‘The museum was designed to be open to everyone, without regard to their financial circumstances,’ said Arnold Weiss, one of two attorneys who filed the lawsuit on behalf of three museum-goers, a New Yorker and two tourists from the Czech Republic. ‘But instead, the museum has been converted into an elite tourist attraction.’
In the New York Daily News, James Panero writes:
And the Met’s suggested admissions fee has skyrocketed, further shaming museum-goers into paying higher amounts. Since 1992, the Met’s recommended adult entry fee has increased 150% adjusted for inflation, from $6 (which is roughly $10 in today’s dollars) to $25.
I will leave the question of “recommended” and “suggested” fees for another post. Here, I just want to consider the amount itself, which has “skyrocketed” to $25.
This is not a high price. Put aside how much it has increased over the past twenty years, since old prices are not what is relevant here. Instead, think of the current price as it stands. Admission is $25 for adults, $17 for seniors, $12 for students, and children under 12 are free. I can take my three children to see one of the greatest collections of visual art in the world for about the same family price as taking them to see The Croods this weekend. It would cost me less than a family lunch at our local Applebee’s.

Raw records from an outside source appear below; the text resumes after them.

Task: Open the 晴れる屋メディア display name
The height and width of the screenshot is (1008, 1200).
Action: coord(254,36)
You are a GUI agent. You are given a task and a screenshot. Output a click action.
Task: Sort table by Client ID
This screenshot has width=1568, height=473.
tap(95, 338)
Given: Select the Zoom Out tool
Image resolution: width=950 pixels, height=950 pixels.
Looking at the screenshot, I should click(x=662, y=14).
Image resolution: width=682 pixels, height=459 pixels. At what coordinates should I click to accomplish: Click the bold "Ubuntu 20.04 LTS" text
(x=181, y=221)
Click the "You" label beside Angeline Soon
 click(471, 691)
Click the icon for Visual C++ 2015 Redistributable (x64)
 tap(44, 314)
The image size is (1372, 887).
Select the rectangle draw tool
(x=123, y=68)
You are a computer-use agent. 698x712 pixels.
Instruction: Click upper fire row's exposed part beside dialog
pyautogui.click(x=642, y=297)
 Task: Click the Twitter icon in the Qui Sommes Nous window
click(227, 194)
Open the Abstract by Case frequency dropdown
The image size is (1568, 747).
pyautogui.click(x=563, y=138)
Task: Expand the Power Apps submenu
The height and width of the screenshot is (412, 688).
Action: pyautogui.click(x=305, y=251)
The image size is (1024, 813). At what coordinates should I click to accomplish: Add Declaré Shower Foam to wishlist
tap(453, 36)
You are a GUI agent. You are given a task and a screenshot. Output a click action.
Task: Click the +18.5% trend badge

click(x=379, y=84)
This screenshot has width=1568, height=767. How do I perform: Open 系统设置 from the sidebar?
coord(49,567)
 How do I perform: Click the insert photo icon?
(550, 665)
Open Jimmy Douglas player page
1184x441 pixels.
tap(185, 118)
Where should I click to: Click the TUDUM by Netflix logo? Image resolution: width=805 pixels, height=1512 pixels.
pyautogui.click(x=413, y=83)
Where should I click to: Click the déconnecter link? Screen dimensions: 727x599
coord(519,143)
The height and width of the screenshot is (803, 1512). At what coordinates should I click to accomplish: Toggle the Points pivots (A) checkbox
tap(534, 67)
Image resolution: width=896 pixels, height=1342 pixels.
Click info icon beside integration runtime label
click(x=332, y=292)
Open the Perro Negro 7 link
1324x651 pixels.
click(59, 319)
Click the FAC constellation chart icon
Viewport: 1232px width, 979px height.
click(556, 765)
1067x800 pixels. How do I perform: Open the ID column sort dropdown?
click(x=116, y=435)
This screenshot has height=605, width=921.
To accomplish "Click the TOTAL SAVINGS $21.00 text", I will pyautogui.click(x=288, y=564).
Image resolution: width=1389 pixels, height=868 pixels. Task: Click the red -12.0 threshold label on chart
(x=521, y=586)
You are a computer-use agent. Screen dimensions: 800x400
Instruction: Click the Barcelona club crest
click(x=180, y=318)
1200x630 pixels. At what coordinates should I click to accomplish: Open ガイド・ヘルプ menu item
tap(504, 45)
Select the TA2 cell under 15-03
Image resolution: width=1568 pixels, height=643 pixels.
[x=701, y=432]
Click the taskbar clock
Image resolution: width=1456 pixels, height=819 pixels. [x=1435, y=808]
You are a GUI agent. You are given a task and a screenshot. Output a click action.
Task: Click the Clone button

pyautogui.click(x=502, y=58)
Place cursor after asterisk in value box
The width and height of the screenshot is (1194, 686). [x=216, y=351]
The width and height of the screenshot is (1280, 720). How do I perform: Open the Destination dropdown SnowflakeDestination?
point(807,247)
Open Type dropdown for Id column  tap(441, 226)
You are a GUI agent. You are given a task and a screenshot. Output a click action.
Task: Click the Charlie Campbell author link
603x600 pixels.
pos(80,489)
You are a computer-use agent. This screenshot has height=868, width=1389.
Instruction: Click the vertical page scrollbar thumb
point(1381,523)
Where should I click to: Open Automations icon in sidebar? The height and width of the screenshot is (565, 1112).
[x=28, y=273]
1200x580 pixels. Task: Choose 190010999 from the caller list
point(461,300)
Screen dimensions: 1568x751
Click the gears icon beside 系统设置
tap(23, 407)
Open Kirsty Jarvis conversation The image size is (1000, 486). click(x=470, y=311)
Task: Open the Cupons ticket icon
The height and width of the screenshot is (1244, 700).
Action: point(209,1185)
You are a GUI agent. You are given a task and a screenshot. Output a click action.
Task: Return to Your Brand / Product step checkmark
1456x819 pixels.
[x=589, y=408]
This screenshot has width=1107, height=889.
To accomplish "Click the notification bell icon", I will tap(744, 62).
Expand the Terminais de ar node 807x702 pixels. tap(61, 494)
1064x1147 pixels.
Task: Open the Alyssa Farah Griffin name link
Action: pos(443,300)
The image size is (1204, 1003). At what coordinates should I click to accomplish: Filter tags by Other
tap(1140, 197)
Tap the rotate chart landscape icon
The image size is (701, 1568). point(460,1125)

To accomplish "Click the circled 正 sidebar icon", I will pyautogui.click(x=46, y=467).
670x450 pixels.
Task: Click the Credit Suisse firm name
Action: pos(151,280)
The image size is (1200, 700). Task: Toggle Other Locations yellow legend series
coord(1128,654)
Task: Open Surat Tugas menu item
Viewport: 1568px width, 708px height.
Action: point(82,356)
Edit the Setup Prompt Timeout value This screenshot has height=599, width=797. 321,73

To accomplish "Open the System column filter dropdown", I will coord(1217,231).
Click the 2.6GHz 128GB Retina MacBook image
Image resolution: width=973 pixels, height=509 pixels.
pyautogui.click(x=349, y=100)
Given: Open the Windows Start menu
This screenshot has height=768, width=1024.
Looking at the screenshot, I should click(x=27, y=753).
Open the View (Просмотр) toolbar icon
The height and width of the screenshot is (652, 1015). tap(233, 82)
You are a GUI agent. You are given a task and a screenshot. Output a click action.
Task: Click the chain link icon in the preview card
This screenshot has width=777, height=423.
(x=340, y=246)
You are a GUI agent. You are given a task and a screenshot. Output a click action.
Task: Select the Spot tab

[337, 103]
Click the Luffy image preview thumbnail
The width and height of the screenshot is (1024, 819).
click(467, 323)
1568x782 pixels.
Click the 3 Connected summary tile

If I only consider the single adult admission, I can spend a full day with this collection for far less than the price of any show on Broadway, and most shows off-Broadway. It’s roughly the cost of two movies, or two hardcover books (if they are on sale) or three paperbacks (ditto). It’s less than the cost of the vast majority of seats for any professional sports team – all $25 will get you at Citi Field is a chance to see the Mets from the outfield at nosebleed heights, any other seat will cost you more. $25 will not get me to an ordinary concert with the New York Philharmonic. It can get me into the highest balcony for the Metropolitan Opera, but no closer. But $25 (the top price) will get me a full day up close with an astounding collection of art.
Furthermore, it is evident that people are willing to pay this price. The Met is not wanting for visitors.
I do not know how it came to pass that museums should be charging less for what they give to their patrons than other art forms. Asking for $25 requires no apology.